C’est un dérivé du disco venu d’Italie qui te téléporte instantanément dans les 80's. C’est très codifié avec un rythme 4/4, beaucoup de synthés, des arpeggios, une structure pop et surtout une dose de « cheesiness » qui rend l’ensemble euphorique et catchy. Il faut trouver l'équilibre entre tous ces éléments pour éviter de tomber dans le kitsch ou le too much même si j’avoue que j'adore sauter à pieds joints dedans ! Ca fait 15 ans que j’ai commencé la production sur Ableton, je suis passé par toutes les phases, "Turbine", "House Lo-FI", "Techno Robert Hood", mais dès le début ça penchait déjà très fort vers les sonorités 80s. 

Au lancement de Ritmo Fatale je venais de sortir mes deux premiers EPs très italo donc a reçu une tonne de démos dans ce style - plus d’une centaine ! On prend toujours le temps d’écouter tout ce qu’on reçoit et c'est comme ça qu’on a découvert Lennart, Mouissie, Louis De Tomaso, Micropacer, Agle ou Neurotiker

Aujourd’hui on est pas mal de producteurs ou labels à mixer ces codes  avec des sonorités plus actuelles. Avec mon hermano Pablo Bozzi on pousse plus loin cette hybridation en intégrant une bonne dose d’EBM et d’early trance, on appelle ça "Italo Body Music". Pour l’instant il y a une émulation très positive au sein de la scène et c’est excitant de voir qu’elle s’agrandit chaque jour avec de nouveaux producteurs talentueux qui apportent leur propre variation. 
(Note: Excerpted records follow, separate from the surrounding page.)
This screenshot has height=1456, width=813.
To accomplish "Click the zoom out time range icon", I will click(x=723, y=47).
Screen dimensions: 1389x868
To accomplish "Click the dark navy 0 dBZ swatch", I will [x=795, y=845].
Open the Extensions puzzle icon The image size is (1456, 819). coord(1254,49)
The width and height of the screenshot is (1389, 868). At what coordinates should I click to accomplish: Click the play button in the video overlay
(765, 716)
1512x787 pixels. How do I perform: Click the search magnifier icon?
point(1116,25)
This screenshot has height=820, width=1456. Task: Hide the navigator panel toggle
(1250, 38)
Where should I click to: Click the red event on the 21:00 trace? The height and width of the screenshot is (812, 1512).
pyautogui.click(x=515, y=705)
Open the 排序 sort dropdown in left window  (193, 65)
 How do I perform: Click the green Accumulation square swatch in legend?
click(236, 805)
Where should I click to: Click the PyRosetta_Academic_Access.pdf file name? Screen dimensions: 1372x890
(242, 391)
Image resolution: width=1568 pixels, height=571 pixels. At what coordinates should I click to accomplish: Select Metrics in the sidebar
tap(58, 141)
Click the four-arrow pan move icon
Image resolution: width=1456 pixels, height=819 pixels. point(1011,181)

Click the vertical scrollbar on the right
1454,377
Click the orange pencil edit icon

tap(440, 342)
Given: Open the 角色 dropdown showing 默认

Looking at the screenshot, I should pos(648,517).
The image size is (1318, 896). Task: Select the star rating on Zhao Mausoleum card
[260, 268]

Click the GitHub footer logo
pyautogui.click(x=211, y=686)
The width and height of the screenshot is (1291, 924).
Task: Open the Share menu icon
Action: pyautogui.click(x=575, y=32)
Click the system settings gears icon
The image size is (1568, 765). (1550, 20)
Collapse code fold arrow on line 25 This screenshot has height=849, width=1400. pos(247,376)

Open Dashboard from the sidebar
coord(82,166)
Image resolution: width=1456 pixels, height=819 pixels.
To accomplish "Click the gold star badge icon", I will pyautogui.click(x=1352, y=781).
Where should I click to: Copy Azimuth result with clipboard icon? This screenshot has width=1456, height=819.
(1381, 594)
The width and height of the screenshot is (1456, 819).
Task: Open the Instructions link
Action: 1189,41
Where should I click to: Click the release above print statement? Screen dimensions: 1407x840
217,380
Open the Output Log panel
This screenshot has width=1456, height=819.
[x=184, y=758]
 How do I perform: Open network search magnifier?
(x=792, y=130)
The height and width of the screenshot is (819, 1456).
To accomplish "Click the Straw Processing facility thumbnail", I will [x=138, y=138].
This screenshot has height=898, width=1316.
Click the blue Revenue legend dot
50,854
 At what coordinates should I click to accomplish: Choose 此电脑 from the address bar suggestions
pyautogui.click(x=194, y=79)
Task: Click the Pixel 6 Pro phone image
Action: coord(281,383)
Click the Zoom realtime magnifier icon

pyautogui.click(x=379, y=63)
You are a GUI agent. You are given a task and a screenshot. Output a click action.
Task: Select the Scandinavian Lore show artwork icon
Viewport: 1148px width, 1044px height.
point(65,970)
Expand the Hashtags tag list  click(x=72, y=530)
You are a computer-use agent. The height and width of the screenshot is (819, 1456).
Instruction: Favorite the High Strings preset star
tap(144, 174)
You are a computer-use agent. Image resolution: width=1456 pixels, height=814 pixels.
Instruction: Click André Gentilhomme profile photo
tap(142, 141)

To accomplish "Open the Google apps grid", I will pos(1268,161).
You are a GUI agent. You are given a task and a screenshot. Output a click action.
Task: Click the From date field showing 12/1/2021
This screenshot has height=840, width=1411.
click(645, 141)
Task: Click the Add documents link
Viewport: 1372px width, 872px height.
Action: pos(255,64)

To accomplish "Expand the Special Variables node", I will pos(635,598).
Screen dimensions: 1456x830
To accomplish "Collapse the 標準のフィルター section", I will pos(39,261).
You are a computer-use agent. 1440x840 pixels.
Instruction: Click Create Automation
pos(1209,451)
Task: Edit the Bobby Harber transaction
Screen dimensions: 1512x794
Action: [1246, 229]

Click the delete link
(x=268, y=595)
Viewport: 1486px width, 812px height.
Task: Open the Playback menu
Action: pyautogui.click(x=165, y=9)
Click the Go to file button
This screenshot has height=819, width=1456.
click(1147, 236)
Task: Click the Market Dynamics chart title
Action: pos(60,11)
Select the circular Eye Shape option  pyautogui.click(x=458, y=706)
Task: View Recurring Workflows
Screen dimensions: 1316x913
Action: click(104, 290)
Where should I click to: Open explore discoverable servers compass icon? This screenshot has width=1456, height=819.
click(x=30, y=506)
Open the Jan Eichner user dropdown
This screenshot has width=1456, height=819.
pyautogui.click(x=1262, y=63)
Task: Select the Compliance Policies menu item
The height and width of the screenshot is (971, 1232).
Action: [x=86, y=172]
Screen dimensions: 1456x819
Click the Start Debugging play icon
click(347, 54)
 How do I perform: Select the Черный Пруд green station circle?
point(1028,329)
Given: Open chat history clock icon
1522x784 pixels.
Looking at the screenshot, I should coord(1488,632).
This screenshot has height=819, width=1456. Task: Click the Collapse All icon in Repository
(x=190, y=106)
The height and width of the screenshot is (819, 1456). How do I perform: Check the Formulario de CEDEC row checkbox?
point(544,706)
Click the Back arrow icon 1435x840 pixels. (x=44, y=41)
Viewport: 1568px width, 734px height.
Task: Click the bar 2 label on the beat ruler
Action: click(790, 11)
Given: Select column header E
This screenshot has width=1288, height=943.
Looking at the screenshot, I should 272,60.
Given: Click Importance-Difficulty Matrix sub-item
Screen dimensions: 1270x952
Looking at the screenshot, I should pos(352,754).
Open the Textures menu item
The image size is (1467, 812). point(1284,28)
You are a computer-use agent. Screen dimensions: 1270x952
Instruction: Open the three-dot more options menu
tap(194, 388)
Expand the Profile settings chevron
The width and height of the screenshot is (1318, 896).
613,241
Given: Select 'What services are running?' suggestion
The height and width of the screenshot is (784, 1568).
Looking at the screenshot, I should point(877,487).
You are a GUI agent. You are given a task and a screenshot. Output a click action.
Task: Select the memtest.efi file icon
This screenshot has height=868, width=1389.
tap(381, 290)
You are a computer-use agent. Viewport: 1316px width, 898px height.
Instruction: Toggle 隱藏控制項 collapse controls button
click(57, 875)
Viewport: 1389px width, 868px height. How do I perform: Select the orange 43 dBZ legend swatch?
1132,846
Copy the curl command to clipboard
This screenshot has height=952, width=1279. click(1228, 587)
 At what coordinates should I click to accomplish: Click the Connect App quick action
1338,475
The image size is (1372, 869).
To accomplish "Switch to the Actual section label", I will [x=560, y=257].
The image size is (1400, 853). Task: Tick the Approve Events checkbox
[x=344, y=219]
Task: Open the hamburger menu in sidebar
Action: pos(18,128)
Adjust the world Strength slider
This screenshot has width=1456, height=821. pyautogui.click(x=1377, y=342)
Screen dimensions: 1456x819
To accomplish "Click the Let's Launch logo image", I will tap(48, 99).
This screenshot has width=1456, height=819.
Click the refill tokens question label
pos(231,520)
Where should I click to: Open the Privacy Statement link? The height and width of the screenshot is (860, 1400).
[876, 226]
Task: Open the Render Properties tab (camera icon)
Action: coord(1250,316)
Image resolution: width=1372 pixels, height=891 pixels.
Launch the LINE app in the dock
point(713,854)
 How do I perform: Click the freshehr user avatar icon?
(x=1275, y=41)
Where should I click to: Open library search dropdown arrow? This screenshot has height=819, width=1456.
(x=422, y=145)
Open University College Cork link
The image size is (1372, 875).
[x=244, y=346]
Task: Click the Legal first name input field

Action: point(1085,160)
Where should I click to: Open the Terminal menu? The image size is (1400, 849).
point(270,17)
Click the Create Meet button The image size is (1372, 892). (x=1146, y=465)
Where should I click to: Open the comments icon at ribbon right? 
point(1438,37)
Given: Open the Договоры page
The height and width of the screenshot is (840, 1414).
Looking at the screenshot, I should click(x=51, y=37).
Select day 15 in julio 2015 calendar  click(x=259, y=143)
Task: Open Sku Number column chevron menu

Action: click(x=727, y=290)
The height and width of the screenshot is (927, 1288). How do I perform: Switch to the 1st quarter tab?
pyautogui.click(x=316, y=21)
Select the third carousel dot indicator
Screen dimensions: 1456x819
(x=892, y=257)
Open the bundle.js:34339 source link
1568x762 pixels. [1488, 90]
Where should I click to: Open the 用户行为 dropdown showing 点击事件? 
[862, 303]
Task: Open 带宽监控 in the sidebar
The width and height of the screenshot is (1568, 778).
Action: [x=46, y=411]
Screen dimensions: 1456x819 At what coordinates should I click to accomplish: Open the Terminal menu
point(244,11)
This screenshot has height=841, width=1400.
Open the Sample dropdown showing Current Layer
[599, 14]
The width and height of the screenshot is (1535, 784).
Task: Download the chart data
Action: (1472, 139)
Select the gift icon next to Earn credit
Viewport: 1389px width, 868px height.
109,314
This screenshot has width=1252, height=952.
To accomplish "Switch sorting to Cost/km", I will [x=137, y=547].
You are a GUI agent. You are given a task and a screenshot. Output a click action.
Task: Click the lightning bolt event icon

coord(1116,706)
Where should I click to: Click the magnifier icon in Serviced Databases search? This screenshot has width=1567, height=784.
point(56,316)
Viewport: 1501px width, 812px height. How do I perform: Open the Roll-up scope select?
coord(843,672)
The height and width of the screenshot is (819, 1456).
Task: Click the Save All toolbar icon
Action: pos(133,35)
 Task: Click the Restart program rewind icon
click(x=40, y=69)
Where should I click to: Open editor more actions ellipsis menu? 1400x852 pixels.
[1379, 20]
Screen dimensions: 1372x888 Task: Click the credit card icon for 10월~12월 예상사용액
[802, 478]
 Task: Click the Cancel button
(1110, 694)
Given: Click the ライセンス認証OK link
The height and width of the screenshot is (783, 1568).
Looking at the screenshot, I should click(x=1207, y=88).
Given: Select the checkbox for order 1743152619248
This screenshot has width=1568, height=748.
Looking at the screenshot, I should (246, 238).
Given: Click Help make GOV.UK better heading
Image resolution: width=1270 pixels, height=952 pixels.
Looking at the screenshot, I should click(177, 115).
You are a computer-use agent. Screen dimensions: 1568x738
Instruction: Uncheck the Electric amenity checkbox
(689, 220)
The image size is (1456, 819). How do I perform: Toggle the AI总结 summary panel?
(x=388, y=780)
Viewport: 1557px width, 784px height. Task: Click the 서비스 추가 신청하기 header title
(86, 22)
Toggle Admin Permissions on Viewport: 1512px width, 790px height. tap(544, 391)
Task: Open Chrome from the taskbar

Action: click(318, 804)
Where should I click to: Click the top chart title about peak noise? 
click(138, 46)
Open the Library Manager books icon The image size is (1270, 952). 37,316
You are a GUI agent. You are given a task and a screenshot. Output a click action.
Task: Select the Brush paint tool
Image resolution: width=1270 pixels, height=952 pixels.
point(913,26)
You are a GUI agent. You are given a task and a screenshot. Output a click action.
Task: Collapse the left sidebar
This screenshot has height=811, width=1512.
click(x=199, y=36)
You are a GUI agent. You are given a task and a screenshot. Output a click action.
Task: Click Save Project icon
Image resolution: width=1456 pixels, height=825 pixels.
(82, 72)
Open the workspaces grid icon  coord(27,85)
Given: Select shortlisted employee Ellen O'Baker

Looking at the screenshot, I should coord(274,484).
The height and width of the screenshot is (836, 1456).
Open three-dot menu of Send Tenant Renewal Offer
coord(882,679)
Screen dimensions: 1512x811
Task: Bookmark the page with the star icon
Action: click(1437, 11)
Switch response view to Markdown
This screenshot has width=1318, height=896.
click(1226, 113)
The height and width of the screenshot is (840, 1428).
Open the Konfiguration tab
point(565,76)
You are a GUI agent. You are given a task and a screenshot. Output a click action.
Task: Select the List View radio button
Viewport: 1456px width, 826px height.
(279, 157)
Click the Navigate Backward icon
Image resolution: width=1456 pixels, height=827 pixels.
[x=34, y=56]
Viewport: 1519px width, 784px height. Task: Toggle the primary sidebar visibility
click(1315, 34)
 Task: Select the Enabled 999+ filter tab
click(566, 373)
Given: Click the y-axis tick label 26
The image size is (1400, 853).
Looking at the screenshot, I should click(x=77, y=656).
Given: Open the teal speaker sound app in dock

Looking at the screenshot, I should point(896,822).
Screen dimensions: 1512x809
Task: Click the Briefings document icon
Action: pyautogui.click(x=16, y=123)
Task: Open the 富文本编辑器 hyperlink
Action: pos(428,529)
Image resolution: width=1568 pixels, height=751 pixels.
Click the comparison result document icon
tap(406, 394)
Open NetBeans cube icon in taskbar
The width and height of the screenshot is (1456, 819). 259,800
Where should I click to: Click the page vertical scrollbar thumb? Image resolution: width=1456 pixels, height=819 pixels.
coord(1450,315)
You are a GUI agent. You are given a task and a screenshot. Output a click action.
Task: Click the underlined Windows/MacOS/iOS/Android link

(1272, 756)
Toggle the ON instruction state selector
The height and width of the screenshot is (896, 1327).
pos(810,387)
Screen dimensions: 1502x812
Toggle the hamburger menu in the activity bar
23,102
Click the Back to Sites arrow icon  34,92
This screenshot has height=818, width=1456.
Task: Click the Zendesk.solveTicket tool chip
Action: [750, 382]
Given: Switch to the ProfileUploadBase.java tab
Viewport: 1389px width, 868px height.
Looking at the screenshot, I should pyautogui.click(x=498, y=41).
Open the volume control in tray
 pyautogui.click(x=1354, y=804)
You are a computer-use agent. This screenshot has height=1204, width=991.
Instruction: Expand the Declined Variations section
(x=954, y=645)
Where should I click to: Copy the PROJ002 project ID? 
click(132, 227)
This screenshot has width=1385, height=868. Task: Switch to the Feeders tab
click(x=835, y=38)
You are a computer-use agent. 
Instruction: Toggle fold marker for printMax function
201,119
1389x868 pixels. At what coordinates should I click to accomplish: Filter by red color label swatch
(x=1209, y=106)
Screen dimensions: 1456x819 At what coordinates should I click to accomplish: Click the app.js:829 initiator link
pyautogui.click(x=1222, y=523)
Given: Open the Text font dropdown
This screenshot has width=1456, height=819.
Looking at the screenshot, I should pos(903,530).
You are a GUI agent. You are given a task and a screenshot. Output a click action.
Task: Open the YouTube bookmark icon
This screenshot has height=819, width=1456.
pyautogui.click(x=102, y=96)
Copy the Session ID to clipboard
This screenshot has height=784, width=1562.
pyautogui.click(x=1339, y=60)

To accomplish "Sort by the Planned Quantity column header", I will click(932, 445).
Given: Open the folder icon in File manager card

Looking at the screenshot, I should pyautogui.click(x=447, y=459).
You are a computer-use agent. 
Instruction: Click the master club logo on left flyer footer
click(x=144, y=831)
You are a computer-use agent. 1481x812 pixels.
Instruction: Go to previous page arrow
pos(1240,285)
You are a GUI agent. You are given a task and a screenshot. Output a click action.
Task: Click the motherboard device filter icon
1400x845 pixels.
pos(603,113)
Que ça soit en DJ set ou via le label, ce qui me fait kiffer avant tout c’est de faire découvrir des choses. Notre définition du rythme fatal ne se réduit pas à l'italo. On essaye de varier intelligemment nos releases et de profiter de l’engouement autour du genre pour amener notre public vers d’autres univers qui nous touchent autant. Je pense à l'album slow-acid-EBM de Mimmo et Hirschmann, à l'électronique brumeuse de Cate Hortl ou le prochain EP d’Amarcord qui navigue entre Trance, Pop et Ambient. 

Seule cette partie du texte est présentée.